Entries for locating text and elements
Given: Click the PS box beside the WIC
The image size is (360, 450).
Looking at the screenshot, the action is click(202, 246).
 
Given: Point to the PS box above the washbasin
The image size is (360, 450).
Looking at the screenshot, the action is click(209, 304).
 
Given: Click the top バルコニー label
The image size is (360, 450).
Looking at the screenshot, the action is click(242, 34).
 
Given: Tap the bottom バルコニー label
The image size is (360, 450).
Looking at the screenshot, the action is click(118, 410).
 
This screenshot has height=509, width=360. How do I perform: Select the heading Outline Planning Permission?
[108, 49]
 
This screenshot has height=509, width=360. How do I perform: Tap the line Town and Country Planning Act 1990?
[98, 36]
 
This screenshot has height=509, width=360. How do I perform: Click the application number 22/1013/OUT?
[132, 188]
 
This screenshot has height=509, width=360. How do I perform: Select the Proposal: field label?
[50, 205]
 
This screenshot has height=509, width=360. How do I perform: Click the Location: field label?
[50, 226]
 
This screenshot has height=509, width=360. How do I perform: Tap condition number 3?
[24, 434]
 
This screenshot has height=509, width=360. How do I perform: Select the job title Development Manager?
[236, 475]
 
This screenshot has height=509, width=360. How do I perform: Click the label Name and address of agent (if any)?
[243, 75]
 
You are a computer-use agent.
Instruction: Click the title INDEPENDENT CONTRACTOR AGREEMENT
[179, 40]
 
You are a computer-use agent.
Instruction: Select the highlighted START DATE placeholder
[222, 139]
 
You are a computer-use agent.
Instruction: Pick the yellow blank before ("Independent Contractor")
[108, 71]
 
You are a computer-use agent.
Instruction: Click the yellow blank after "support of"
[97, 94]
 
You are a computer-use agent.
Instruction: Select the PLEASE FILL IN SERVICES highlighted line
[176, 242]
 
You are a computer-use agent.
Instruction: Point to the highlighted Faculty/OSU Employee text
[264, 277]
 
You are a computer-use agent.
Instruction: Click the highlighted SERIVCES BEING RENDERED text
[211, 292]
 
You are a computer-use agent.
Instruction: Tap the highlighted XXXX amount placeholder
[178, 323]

EXERCISE BRIEF: Retype every one of the rows above word for word, from the first through the last.

RESULT BELOW:
Given: Click the PS box beside the WIC
The image size is (360, 450).
Looking at the screenshot, the action is click(202, 246).
 
Given: Point to the PS box above the washbasin
The image size is (360, 450).
Looking at the screenshot, the action is click(209, 304).
 
Given: Click the top バルコニー label
The image size is (360, 450).
Looking at the screenshot, the action is click(242, 34).
 
Given: Tap the bottom バルコニー label
The image size is (360, 450).
Looking at the screenshot, the action is click(118, 410).
 
This screenshot has height=509, width=360. How do I perform: Select the heading Outline Planning Permission?
[108, 49]
 
This screenshot has height=509, width=360. How do I perform: Tap the line Town and Country Planning Act 1990?
[98, 36]
 
This screenshot has height=509, width=360. How do I perform: Click the application number 22/1013/OUT?
[132, 188]
 
This screenshot has height=509, width=360. How do I perform: Select the Proposal: field label?
[50, 205]
 
This screenshot has height=509, width=360. How do I perform: Click the Location: field label?
[50, 226]
 
This screenshot has height=509, width=360. How do I perform: Tap condition number 3?
[24, 434]
 
This screenshot has height=509, width=360. How do I perform: Select the job title Development Manager?
[236, 475]
 
This screenshot has height=509, width=360. How do I perform: Click the label Name and address of agent (if any)?
[243, 75]
 
You are a computer-use agent.
Instruction: Click the title INDEPENDENT CONTRACTOR AGREEMENT
[179, 40]
 
You are a computer-use agent.
Instruction: Select the highlighted START DATE placeholder
[222, 139]
 
You are a computer-use agent.
Instruction: Pick the yellow blank before ("Independent Contractor")
[108, 71]
 
You are a computer-use agent.
Instruction: Click the yellow blank after "support of"
[97, 94]
 
You are a computer-use agent.
Instruction: Select the PLEASE FILL IN SERVICES highlighted line
[176, 242]
 
You are a computer-use agent.
Instruction: Point to the highlighted Faculty/OSU Employee text
[264, 277]
 
You are a computer-use agent.
Instruction: Click the highlighted SERIVCES BEING RENDERED text
[211, 292]
 
You are a computer-use agent.
Instruction: Tap the highlighted XXXX amount placeholder
[178, 323]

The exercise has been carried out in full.